13.4 Multiple Languages

Java Servlet Programming, 2nd Edition > 13. Internationalization > 13.4 Multiple Languages

 
< BACKCONTINUE >

13.4 Multiple Languages

Now it's time to push the envelope a little and attempt something that has only recently become possible. Let's write a servlet that includes several languages on the same page. In a sense, we have already written such a servlet. Our last example, HelloJapan, included both English and Japanese text. It should be observed, however, that this is a special case. Adding English text to a page is almost always possible, due to the convenient fact that nearly all charsets include the 128 US-ASCII characters. In the more general case, when the text on a page contains a mix of languages and none of the previously mentioned charsets contains all the necessary characters, we require an alternate technique.

13.4.1 UCS-2 and UTF-8

The best way to generate a page containing multiple languages is to output 16-bit Unicode characters to the client. There are two common ways to do this: UCS-2 and UTF-8. UCS-2 ( Universal Character Set, 2-byte form) sends Unicode characters in what could be called their natural format, 2 bytes per character. All characters, including US-ASCII characters, require 2 bytes. UTF-8 (UCS Transformation Format, 8-bit form) is a variable-length encoding. With UTF-8, a Unicode character is transformed into a 1-, 2-, or 3-byte representation. In general, UTF-8 tends to be more efficient than UCS-2 because it can encode a character from the US-ASCII charset using just 1 byte. For this reason, the use of UTF-8 on the Web far exceeds UCS-2. For more information on UTF-8, see RFC 2279 at http://www.ietf.org/rfc/rfc2279.txt.

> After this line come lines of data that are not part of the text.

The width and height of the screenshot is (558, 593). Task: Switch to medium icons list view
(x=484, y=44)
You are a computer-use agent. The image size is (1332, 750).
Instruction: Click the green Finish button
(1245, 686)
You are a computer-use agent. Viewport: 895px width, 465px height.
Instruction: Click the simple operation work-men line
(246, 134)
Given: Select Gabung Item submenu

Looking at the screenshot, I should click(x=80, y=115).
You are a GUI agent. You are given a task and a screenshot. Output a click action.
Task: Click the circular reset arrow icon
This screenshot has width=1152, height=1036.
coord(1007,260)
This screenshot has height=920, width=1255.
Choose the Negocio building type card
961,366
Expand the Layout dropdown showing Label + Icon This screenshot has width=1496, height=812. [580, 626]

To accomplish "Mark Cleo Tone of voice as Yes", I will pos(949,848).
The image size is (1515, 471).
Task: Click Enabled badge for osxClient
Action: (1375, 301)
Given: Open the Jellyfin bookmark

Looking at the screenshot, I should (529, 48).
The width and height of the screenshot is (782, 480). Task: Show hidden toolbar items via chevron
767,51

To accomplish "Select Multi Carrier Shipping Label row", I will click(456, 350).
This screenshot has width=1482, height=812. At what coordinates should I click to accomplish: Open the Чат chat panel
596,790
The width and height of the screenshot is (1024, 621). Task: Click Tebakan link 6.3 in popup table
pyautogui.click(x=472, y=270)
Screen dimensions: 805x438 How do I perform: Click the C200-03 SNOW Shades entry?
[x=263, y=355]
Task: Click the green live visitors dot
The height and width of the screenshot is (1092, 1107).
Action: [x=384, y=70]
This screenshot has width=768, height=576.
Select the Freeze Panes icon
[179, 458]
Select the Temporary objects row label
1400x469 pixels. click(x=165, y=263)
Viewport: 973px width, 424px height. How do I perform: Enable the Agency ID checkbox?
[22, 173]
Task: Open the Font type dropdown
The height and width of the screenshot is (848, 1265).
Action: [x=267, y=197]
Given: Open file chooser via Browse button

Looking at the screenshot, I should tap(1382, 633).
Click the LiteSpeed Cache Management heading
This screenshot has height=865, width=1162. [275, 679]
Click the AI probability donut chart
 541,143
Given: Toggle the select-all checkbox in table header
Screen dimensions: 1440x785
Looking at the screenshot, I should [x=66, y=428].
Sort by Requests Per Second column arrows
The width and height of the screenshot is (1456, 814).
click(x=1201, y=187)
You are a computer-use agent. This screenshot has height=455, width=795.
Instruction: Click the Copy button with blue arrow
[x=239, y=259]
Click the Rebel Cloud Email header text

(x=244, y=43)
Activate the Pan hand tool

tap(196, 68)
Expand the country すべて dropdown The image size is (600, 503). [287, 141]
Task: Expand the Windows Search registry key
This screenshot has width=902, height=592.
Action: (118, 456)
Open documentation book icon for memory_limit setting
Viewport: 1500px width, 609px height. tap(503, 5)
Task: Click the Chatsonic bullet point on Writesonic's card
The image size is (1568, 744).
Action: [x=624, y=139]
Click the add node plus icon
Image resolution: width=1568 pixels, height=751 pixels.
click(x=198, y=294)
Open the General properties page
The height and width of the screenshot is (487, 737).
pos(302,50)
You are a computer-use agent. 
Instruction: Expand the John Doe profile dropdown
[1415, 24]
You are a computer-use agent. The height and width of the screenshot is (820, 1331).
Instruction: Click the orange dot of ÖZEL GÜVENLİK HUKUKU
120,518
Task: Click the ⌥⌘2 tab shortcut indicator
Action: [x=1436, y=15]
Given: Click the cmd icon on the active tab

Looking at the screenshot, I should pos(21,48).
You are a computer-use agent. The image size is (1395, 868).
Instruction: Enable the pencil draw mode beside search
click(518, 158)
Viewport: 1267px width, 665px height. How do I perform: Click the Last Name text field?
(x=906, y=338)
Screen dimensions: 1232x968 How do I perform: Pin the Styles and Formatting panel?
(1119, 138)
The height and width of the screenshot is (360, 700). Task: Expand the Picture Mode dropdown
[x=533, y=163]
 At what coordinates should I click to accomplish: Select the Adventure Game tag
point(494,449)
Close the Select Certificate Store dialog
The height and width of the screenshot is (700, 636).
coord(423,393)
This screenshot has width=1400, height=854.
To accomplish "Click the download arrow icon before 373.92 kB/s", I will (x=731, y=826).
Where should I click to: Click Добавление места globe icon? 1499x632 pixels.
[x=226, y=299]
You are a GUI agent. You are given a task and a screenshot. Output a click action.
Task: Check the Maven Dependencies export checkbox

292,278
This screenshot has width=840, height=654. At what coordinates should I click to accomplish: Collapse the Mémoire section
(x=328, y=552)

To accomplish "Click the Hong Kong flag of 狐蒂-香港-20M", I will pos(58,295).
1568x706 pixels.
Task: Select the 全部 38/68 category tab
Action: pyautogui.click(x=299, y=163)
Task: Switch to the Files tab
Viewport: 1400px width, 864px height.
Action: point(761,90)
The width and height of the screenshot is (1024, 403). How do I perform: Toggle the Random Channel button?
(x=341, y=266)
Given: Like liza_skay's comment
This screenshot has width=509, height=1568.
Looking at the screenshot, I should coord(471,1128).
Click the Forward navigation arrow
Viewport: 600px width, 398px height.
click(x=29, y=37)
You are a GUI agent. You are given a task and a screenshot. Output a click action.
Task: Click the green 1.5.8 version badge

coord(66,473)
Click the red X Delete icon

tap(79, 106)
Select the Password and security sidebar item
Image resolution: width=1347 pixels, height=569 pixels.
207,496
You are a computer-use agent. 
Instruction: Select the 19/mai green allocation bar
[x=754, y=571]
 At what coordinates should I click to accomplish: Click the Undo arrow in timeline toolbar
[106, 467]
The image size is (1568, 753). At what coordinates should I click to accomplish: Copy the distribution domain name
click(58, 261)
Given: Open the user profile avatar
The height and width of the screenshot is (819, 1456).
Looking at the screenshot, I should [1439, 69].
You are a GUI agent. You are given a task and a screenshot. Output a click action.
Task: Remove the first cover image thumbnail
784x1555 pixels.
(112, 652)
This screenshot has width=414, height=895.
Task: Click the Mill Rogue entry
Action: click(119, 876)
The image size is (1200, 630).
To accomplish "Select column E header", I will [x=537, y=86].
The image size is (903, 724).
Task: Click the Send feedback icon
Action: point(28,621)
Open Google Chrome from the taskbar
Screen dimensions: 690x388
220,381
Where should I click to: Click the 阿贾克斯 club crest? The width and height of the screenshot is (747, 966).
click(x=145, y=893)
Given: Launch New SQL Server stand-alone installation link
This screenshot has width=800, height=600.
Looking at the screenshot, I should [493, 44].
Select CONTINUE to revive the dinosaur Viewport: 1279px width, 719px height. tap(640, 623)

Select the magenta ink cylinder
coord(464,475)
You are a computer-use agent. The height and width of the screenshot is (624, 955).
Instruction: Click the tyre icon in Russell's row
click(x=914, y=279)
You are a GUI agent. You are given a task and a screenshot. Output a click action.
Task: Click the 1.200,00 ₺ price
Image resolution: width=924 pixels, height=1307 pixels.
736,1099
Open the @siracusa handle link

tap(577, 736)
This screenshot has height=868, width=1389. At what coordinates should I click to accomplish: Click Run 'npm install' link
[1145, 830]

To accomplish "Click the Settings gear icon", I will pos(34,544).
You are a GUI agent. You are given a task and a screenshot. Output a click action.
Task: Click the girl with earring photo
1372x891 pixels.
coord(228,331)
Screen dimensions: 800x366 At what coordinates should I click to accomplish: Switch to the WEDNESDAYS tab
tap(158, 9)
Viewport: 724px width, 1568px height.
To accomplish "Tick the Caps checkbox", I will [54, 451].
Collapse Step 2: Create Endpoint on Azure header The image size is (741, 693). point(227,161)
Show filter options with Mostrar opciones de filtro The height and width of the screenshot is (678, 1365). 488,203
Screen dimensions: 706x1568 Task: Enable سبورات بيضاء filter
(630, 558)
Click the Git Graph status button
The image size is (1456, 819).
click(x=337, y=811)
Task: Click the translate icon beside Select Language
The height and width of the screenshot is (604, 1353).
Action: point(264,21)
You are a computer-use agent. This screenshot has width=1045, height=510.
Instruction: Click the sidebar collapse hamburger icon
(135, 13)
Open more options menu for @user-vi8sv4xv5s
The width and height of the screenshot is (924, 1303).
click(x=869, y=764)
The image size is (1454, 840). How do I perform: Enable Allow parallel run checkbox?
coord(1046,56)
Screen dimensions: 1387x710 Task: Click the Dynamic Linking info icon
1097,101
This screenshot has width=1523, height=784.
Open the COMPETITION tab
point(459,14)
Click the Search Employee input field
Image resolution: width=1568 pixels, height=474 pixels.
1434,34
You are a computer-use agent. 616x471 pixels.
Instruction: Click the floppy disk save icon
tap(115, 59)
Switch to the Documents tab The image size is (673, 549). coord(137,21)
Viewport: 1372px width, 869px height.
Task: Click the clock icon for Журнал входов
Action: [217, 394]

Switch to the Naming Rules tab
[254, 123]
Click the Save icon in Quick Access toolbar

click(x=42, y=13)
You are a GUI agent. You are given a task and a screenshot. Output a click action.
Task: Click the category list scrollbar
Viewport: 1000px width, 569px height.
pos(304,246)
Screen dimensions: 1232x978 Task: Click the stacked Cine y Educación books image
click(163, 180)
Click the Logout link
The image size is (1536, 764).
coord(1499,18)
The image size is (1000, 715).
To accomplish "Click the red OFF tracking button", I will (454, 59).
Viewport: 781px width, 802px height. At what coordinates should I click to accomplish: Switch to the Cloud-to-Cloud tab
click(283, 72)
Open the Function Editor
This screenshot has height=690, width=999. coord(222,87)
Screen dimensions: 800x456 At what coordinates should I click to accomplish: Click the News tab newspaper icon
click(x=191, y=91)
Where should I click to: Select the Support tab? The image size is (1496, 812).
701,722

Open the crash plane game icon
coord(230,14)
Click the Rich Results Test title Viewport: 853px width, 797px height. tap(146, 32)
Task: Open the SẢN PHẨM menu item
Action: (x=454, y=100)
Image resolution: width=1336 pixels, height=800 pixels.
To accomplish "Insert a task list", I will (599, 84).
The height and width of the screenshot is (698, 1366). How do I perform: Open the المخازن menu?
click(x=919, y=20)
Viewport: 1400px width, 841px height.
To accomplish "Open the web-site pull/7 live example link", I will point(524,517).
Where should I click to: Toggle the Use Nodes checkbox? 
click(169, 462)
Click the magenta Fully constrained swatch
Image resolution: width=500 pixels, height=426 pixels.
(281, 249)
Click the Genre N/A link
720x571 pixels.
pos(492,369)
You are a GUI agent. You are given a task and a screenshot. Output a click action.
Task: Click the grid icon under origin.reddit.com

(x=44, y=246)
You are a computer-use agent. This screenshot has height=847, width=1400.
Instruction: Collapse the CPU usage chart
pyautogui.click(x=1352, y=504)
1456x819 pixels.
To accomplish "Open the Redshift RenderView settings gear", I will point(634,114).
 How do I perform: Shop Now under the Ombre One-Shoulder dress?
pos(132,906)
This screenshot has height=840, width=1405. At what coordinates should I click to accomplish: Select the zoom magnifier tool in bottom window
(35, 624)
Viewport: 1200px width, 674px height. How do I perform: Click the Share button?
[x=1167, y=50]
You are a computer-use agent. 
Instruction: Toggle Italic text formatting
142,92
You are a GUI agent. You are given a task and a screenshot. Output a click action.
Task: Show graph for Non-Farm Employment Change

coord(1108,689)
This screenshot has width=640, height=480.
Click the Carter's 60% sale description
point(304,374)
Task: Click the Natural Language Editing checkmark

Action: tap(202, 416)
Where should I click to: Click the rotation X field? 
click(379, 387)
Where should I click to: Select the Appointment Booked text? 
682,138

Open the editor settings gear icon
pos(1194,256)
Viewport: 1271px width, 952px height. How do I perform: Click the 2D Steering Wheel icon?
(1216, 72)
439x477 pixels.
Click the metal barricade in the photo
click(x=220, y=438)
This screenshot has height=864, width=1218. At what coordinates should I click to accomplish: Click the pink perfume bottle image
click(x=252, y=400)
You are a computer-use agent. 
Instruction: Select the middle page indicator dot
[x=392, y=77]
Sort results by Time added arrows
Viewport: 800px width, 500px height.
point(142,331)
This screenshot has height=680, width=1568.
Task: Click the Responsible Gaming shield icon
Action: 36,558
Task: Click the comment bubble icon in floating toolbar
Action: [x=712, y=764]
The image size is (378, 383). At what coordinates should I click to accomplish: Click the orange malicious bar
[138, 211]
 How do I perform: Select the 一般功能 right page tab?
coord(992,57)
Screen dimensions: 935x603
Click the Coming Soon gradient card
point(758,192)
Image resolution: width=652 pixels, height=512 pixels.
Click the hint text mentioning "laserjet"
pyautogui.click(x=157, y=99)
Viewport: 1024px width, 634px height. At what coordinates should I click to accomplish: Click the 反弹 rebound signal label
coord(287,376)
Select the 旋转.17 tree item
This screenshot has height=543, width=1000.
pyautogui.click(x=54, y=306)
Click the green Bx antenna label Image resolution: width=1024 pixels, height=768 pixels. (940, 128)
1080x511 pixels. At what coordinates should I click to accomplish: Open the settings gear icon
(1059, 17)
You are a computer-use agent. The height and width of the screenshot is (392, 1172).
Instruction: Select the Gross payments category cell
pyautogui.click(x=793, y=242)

Before we proceed, you should know that support for UTF-8 is not yet guaranteed. Netscape first added support for the UTF-8 encoding in Netscape Navigator 4, and Microsoft first added support in Internet Explorer 4.

13.4.2 Writing UTF-8

Example 13-7 shows a servlet that uses the UTF-8 encoding to say "Hello World!" and tell the current time (in the local time zone) in English, Spanish, Japanese, Chinese, Korean, and Russian.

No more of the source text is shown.